Single by Hillsong Worship

from the album Awake
- Released: 12 July 2019
- Genre: Contemporary worship music
- Length: 4:25
- Label: Hillsong Music Australia
- Songwriter: Brooke Ligertwood · Scott Ligertwood · Jason Ingram
- Producer: Michael Guy Chislett · Brooke Ligertwood

Hillsong Worship singles chronology
| "Who You Say I Am" (2018) | "King of Kings" (2019) | "Awake My Soul" (2020) |

= King of Kings (Hillsong song) =

Contemporary worship song

"King of Kings" is a contemporary worship song by Hillsong Worship and is the lead single from their twenty-eighth album, Awake. Released on 12 July 2019, it was written by Brooke Ligertwood, Scott Ligertwood, and Jason Ingram and produced by Michael Guy Chislett and Brooke Ligertwood.

== Background ==
Speaking with Worship Together, Scott Ligertwood shared that "King of Kings" was written when they met in Nashville, Tennessee. Ingram wrote the melody and Brooke Ligertwood wrote the lyrics, which focus on the gospel and the birth of the early church.

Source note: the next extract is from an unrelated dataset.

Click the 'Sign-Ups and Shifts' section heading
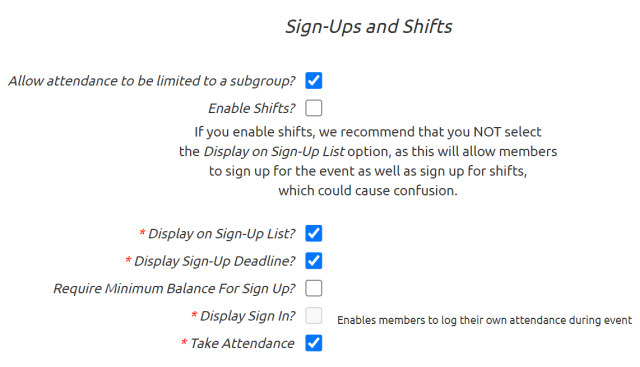640x367 pixels. (x=369, y=27)

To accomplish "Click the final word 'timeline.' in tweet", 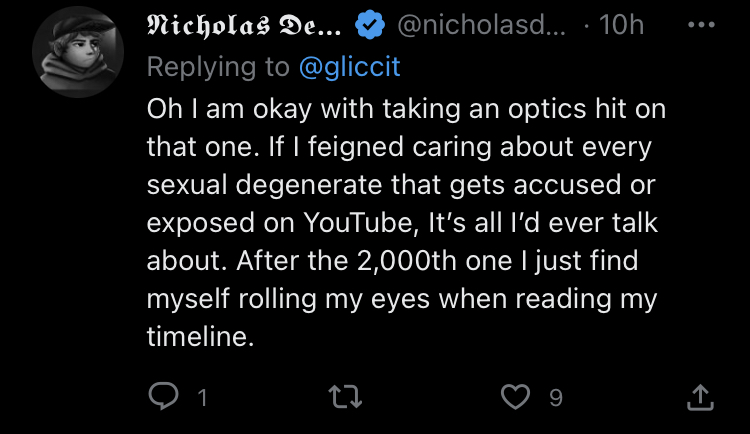I will [200, 336].
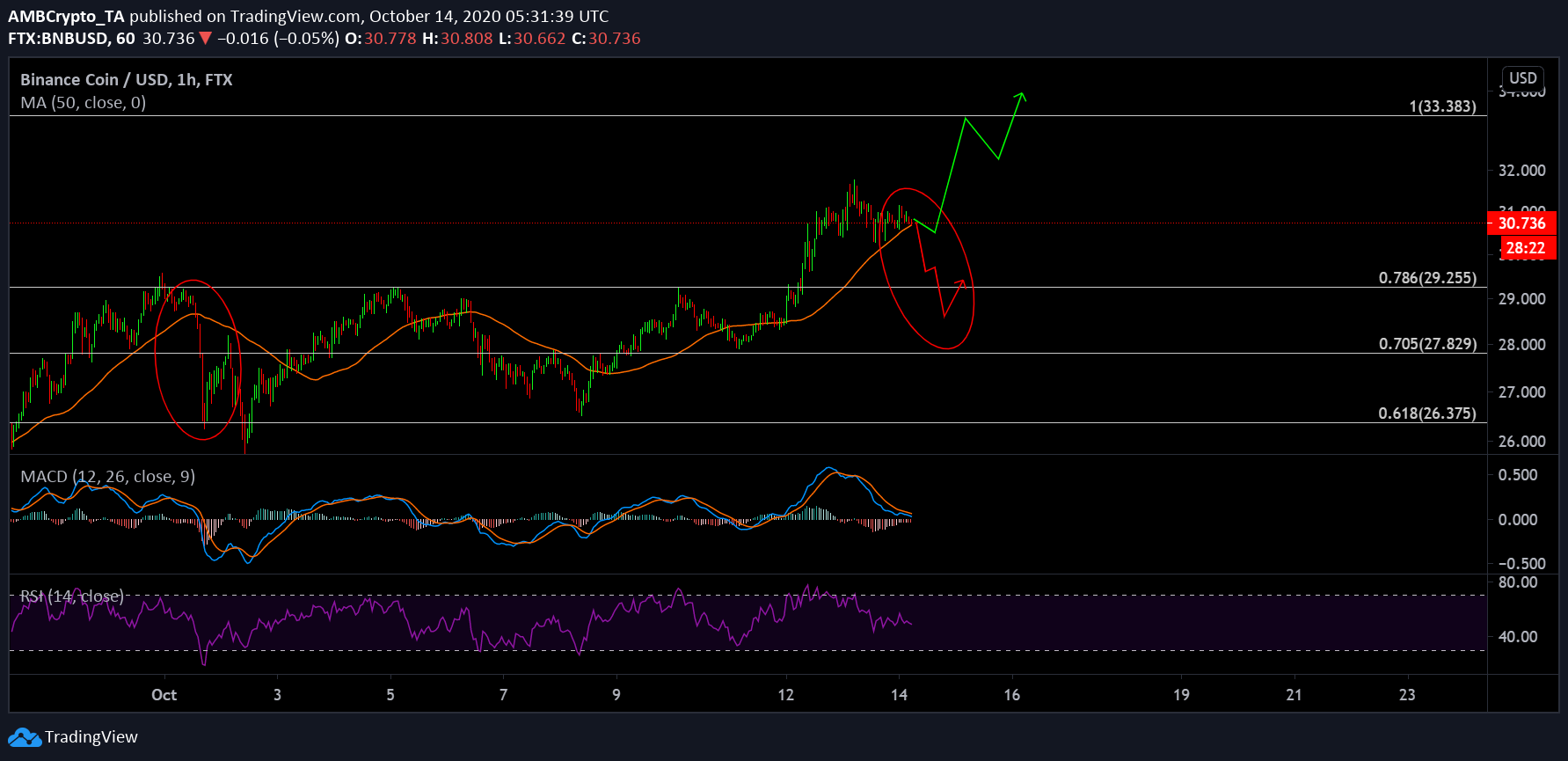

About the song, Brooke Ligertwood said:The Gospel is a now reality that requires a now response. It should never be treated or viewed as a relic - no matter how reverently one might err in that direction. With origins before time and echoes beyond it, it stands at the intersection of eternity and our every-day present and beckons, urges, demands us to look. Look at the Christ, the Son of God - bloodied for your sin and the sin of all humanity - repent and believe and take your place in the story of all stories - the story of the King of Kings.The song was inspired by Biblical passages found in Revelation 19:16 and Philippians 2:9-11, capturing the sovereignty and exaltation of Jesus from humility to victory.

== Composition ==
"King of Kings" is composed in the key of D major. The song has a tempo of 68 BPM, with a time signature of 4/4.

== Music videos ==
The lyric video for "King of Kings" was published the same day the song was released (12 July), and the live music video, recorded during the 2019 Hillsong Conference, premiered on 5 August; both videos were published on YouTube. On 27 February 2020, the Spanish lyric video for the song was released, titled "Rey De Reyes". On 3 August 2020, a video showing Brooke Ligertwood singing the song at Passion 2020 was published.

==Awards and nominations==

Awards
| Year | Organization | Award | Result | Ref |
| 2020 | GMA Dove Awards | Song of the Year | Nominated |  |
| Worship Recorded Song of the Year | Nominated |

== Charts ==

===Weekly charts===

| Chart (2019–2020) | Peak position |
|---|---|
| New Zealand Hot Singles (Recorded Music NZ) | 29 |
| US Hot Christian Songs (Billboard) | 12 |
| US Christian Airplay (Billboard) | 17 |

===Year-end charts===

| Chart (2019) | Position |
|---|---|
| US Christian Songs (Billboard) | 63 |
| Chart (2020) | Position |
| US Christian Songs (Billboard) | 41 |
| US Christian AC (Billboard) | 50 |

== Certifications ==

| Region | Certification | Certified units/sales |
| United States (RIAA) | Gold | 500,000^{‡} |
^{‡} Sales+streaming figures based on certification alone.